Reflections, I’ve had a few

 I apologize for posting late today–life intervened last week in the form of some surgery that is basically a tweak to some brain rewiring I had done a few years ago. (Anyone interested in the details can click here.)

The surgical tweak I had done last week went fine, but it has imposed a few constraints on my life. For the next few weeks I’m not allowed to drive; turn my head; walk faster than a snail on a hot sidewalk; wear contacts or glasses, which means I’m basically as blind as a cave fish. (I did some research to find which critter is the blindest of the blind in the Animal Kingdom, and it appears to be the cave fish. Let me know if you discover some critter that’s even more myopic than my fishy friend. You never know when that kind of IFNWK (Interesting Fact Not Worth Knowing) might come in handy in your writing.

The upside to this whole experience is that the surgeons have flung open the doors of the locker of Happy Drugs. So my mood is quite cheerful, although my writing seems to have gone on a wee little vacay. I’m thinking I’ll give it 10 days before I call the Writing Police to wrangle that little mongrel called discipline back into my brain.

I just reread that last line, and I suspect the docs have given me just a few too many Happy pills today. So I’ll leave you with a question: Have you ever had a physical issue that brought life to a screeching halt, and did it affect your writing? How did you find the road back, and what helped you the most?

35 thoughts on “Reflections, I’ve had a few

  1. Take care of yourself and best wishes for a speedy recovery! I’ve only once had something that brought everything to a screeching halt. A horrible and weird onset of vertigo which meant if I moved my head at all I felt instantly dizzy and nauseous. It meant a few days of immovability while the docs figured it out and gave me an antihistamine used for severe sea-sickness. Then I was just in a drug induced torpor until, just as quickly and as strangely as the episode had come on, it resolved itself. No writing was done at all needless to say!

    • Vertigo and I are old friends, Clare. In fact it was an attack of vertigo and migraine that finally got the docs to do the MRI a few years back that revealed the hydrocephalus. (Not saying that’s what you have, heaven forbid!) Thanks for the good wishes!

  2. At risk of TMI, I had colon resection surgery two years ago. It was elective but major-category and doc told me to expect to be useless for 4-5 weeks. I didn’t believe him and stupidly, at 5 weeks post, went to Michigan and helped my sister move in a snowstorm. Ended up back in bed with orders not to move. No writing for weeks, depression over inactivity (I am a daily runner). Really lost a lot of time career-wise in a blue funk.

    But the good thing I got out of it was a respect for my mortality and my otherwise great health. Also, the realization that being lucky enough to WRITE for a living is a precious gift that I sort of took for granted. I can’t say my healthy issue was a life-changing thing but it did result in a positive shift in thinking that has stayed with me.

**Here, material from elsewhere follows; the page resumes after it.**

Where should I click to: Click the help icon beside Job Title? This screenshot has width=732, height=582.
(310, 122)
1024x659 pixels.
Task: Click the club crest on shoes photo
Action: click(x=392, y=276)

    So…take care of yourself. Go easy and enjoy the drugs while they last. πŸ™‚

    • Thanks Kris! Fortunately these meds work just enough to do their job, but haven’t (so far) thrown me over the rainbow into LaLa Land. Although that might be an interesting trip, as they say! πŸ™‚

  3. “Let me know if you discover some some critter that’s even more myopic than my fishy find.”

    Republican pollsters?

  4. I rarely get sick, but the physical calamities keep on comin’.

    I, too, have had a few bouts of positional vertigo. The way I describe it is when you’re up it’s all the bad effects of being crapface drunk – room spinning, stumbling, etc – without any of the good parts of intoxication. What’s especially frustrating is that while lying down flat – can’t roll to the side – I feel just fine, like I’m ready to take on the world. And then I sit up and it’s all over.

    Right now I am dealing with a physical issue that has brought a good part of my physical life to a screeching halt: bursitis of the right hip. This struck suddenly (while I was swimming)in December. Within 24 hours I was unable to walk, and have been incapacitated to varying extents ever since. I was told that while the bursitis was incapacitating, with physical therapy I would recover in 4-6 months. Ha! I’ve done the PT exercises, I’ve had the cortisone shot, I down the Celebrex, and I’m still in pain pretty much every day. I do have good days where I can get around ok, but I also have bad days where I have to use one of those motorized carts to get around a store, and brutal days where I don’t want to leave my couch. I used to swim for an hour 3-4 days per week, and walk for 1-1 1/2 hours on the other days. Swimming is starting to come back, but I am starting to fear that the walking never will. It all just disappeared in the blink of an eye, and I’m only in my 40s. It’s depressing to think about never getting better.

  5. Sending you good healing vibes!

    I’ve been thinking about this topic a lot lately. I have been getting killer migraines over the past few years. I am now very cautious about how I go about my days when I am on a writing deadline. I try to take as good of care of myself as possible during those times and I try to get things done well ahead of schedule–but that isn’t always possible. Apparently, one of the causes of said migraines is stress–so it’s a Catch-22 sometimes. Bleh.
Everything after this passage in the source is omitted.